Year 215 BC was a year of the pre-Julian Roman calendar. At the time it was known as the Year of the Consulship of Albinus/Marcellus/Verrucosus and Gracchus (or, less frequently, year 539 Ab urbe condita). The denomination 215 BC for this year has been used since the early medieval period, when the Anno Domini calendar era became the prevalent method in Europe for naming years.

Events 
 By place 
 Carthage 
 The Carthaginians fail to recapture Sardinia.

 Spain 
 The Carthaginian general, Hannibal, is denied any reinforcements from Spain for his forces now based in Italy by the activities of the Roman general Publius Cornelius Scipio and his brother Gnaeus Cornelius Scipio Calvus, who, in a battle at Dertosa near the Ebro River effectively stop the Carthaginian general, Hasdrubal's attempt to break through to Italy.

 Roman Republic 
 The Roman law, Lex Oppia, is instituted by Gaius Oppius, a tribune of the plebs during the consulship of Quintus Fabius Maximus Verrucosus and Tiberius Sempronius Gracchus.

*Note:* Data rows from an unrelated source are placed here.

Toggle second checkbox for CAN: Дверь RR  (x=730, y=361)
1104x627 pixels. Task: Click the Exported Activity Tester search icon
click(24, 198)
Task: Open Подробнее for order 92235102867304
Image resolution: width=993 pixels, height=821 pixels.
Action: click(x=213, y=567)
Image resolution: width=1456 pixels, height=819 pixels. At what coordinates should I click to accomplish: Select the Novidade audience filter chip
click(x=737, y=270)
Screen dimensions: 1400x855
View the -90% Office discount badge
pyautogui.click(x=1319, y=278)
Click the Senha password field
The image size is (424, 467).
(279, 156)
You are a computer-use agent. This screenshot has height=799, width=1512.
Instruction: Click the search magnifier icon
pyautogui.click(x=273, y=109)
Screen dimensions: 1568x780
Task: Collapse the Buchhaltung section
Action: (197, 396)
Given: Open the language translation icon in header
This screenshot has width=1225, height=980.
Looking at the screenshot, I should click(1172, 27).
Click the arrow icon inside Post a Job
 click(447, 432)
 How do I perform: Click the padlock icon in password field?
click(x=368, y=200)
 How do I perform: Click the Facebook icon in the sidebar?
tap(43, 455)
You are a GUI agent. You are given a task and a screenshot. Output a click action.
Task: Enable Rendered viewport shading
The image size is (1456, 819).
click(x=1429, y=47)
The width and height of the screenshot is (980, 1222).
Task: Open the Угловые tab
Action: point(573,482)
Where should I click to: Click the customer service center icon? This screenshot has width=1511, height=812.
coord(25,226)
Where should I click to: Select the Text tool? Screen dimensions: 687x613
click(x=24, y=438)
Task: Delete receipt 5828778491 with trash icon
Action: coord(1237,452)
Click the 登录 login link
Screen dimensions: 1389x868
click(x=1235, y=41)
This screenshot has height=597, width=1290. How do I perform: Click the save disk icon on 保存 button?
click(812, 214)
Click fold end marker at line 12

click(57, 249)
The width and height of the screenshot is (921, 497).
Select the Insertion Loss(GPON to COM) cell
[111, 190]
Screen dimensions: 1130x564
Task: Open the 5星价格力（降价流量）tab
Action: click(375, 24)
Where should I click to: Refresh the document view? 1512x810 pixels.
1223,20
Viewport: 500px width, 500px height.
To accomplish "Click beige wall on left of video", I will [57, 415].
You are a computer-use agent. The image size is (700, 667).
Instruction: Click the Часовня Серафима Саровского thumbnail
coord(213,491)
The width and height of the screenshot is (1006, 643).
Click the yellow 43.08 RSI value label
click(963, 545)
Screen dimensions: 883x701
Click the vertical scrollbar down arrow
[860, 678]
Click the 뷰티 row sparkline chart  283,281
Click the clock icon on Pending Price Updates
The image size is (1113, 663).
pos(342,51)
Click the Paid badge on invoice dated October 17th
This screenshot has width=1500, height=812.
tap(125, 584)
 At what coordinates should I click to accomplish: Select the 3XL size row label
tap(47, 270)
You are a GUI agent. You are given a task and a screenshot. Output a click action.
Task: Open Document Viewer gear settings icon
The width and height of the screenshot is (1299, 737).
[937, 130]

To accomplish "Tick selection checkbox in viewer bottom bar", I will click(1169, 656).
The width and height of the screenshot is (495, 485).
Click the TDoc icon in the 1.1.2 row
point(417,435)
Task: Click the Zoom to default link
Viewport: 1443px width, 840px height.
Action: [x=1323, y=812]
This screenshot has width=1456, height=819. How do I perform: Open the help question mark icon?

The Lex Oppia is the first of a series of sumptuary laws introduced in Rome. It not only restricts women's wealth, but also their displaying it.
 The Roman general, Marcus Claudius Marcellus, again repulses an attack by Hannibal on the city of Nola.
 Hannibal's forces occupy the cities of Heraclea and Thurii. However, Hannibal is unable to prevent the Romans from besieging Capua.

 Greece 
 Philip V of Macedon and Hannibal negotiate an alliance under which they pledge mutual support and defence. Specifically, they agree to support each other against Rome, and that Hannibal shall have the right to make peace with Rome, but that any peace would include Philip and that Rome would be forced to give up control of Corcyra, Apollonia, Epidamnus, Pharos, Dimale, Parthini and Atintania and to restore to Demetrius of Pharos all his lands currently controlled by Rome.

 Seleucid Empire 
 The Seleucid king, Antiochus III, crosses the Taurus Mountains, uniting his forces with Attalus of Pergamum and, in one campaign, deprives his rebel general, Achaeus, of all his dominions and takes Sardis (with the exception of the citadel).

China 
 Emperor Qin Shi Huang orders the construction of his mausoleum to begin, including the famous Terracotta Army.
 In what is claimed to be a preemptive strike, Qin forces under Meng Tian drive the Xiongnu and other northern peoples from their homeland on the Ordos Plateau.

Births 
 Antiochus IV Epiphanes, king of the Seleucid Empire (d. 164 BC) (approximate date)

Deaths 
 Apollonius of Rhodes, Greek author (b. 295 BC)
 Hiero II, tyrant of Syracuse from 270 BC (b. c. 308 BC)
 Hieronymus, grandson of Hiero II of Syracuse and tyrant (assassinated) (b. c. 231 BC)
 Emperor Kōrei of Japan, according to legend.